WHY SHOULD anyone care if California salmon, or local fishermen, go the way of the dodo? Can't we just buy fish from Alaska? And what's wrong with the farmed stuff, anyway?

Because of economic suffering in the Central Valley, some are calling for an end to environmental protections for California's once-mighty salmon runs. At the center of the salmon debate is the fate of the Bay-Delta Estuary, the West Coast's largest and most important estuary. Estuaries are the interconnection between land, rivers and ocean, providing spawning and nursery habitat for commercial and recreational fisheries as well as birds, waterfowl and wildlife. Losing that diversity, turning rivers into canals that no longer support life, risks turning our estuary into a degraded system with more invasive and pest species while local fish, birds, invertebrates and wildlife die off.

Wild salmon is valuable as a harvestable, healthy and tasty food commodity loaded with omega-3 fatty acids. But the health and viability of local salmon has everything to do with the health and viability of the aquatic ecosystem that surrounds us. As biologists will attest, if you want to measure the health of aquatic ecosystems, you need to measure fish.

As salmon begin to go extinct, it sets off a chain reaction in the natural community and a chain reaction for people impacted by loss of revenue from salmon and sport fishing, farming and tourism in the bay delta. It also has major implications for the costs and quality of California's water supply.

As we ignore these warning signs and call for more water and less fish, we miss an important opportunity to prepare for a smarter water future. We have water in California, but an ancient system of rights and distribution leads to some farmers paying higher prices for limited supplies, while others receive full allocations at relatively low rates. Some urban areas use 100 gallons per person per day, while others use more than 300.

We have tremendous potential to grow "new" water supplies with recycling and conservation. Innovators like PureSense are helping growers realize more profit per acre through the efficient use of water. Hydropoint is helping eBay, Lockheed Martin, Cisco, Amazon and Advanced Micro Devices use less water in landscaping. There are reasonable answers to these conflicts if we avoid getting trapped in rhetorical divides.

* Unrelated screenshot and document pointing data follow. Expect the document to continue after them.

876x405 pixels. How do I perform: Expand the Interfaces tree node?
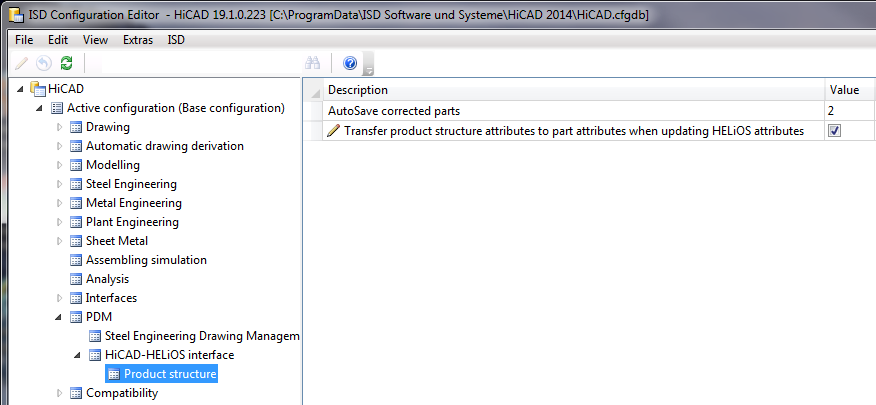point(60,298)
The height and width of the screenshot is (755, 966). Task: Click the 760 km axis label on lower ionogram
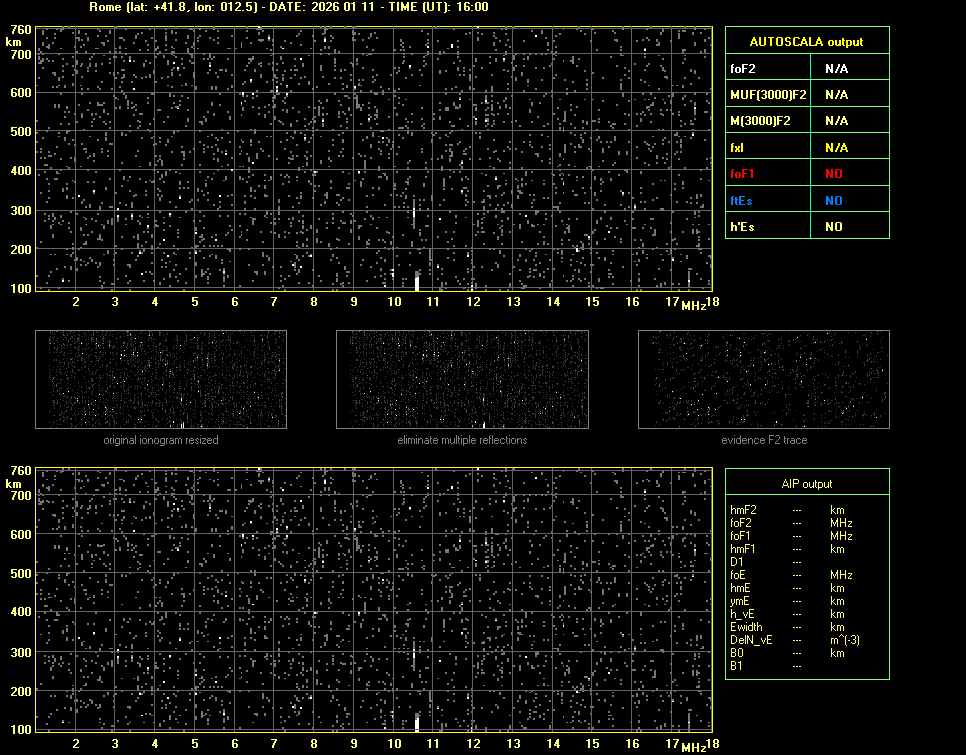pos(20,470)
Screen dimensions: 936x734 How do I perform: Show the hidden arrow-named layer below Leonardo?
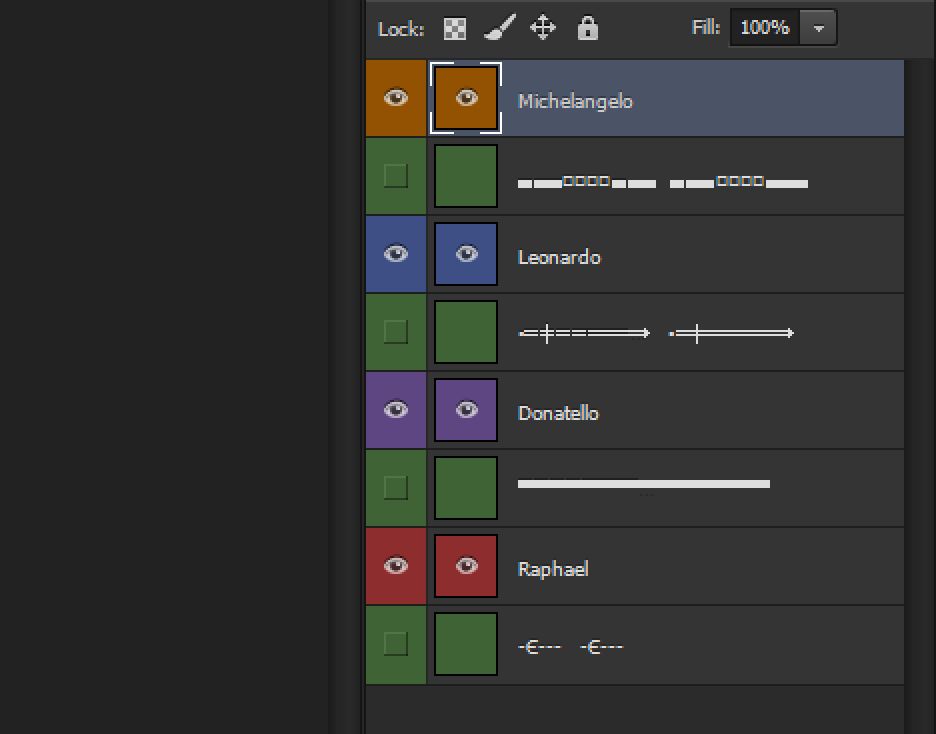pos(396,332)
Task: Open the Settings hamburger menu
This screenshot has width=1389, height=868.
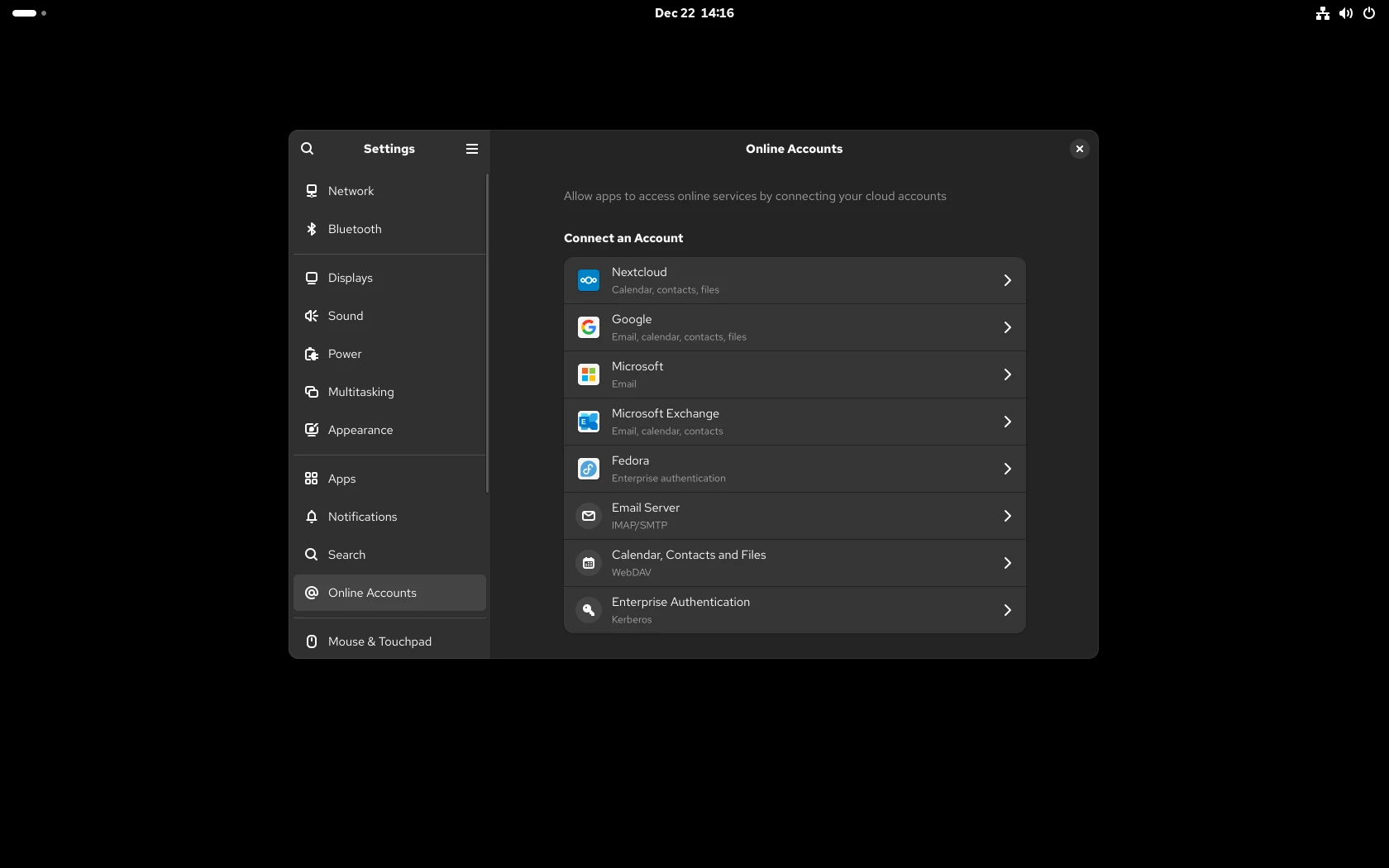Action: coord(471,149)
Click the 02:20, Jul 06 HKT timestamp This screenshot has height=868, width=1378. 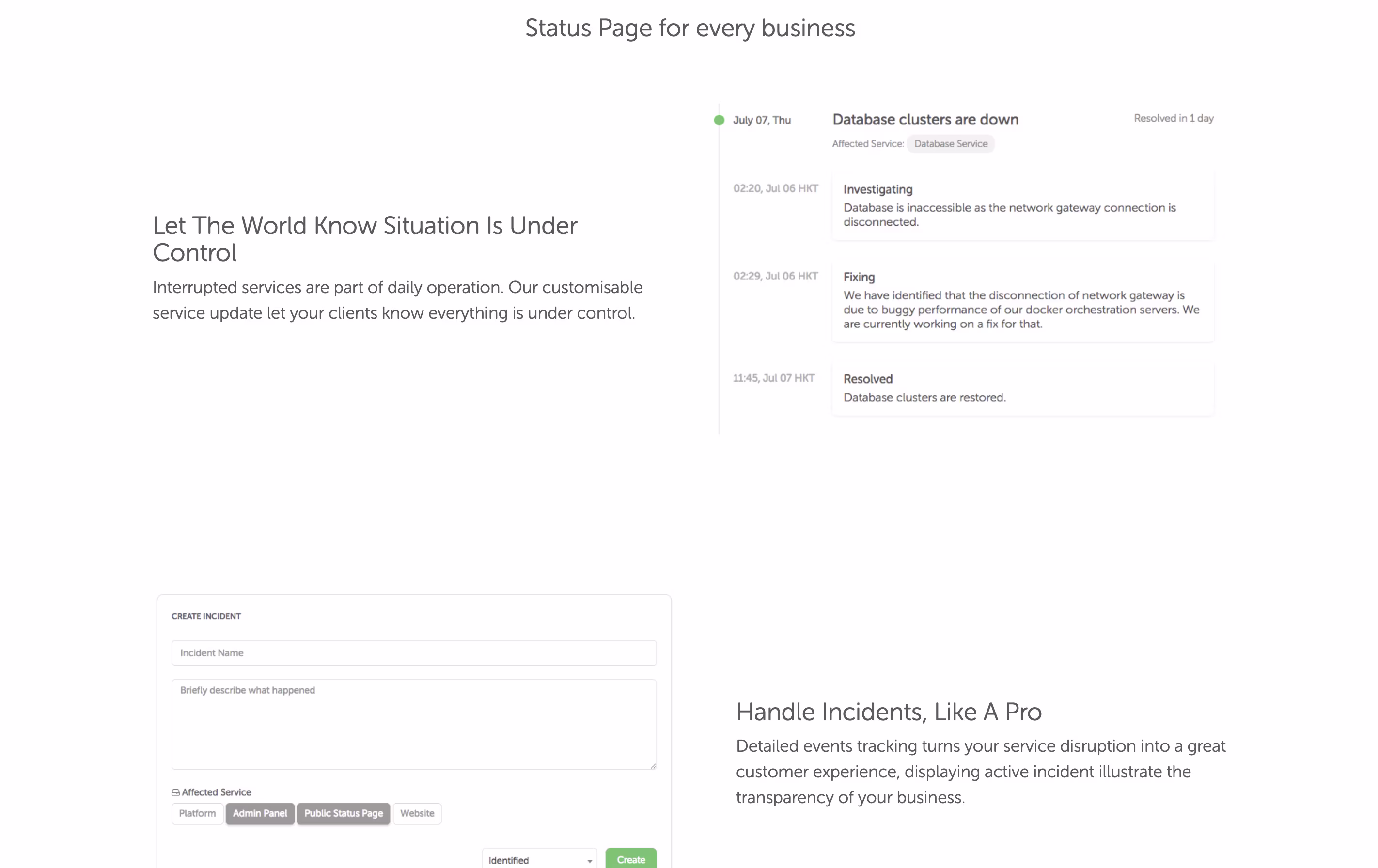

We could pump water out of this estuary indiscriminately as some are calling for, but at some point, California would still bump up against limitations in the amount of water in its system, the rising costs of extracting and moving it, and increasing droughts from climate change.

We could, in other words, destroy what is left of the most important estuary on the West Coast and still not solve the economic problems facing much of the Central Valley. Sooner or later California is going to have to change how it uses water. We can do it before we lose our salmon, or after.

Cynthia Koehler is a consulting attorney for the Environmental Defense Fund, a national nonprofit organization.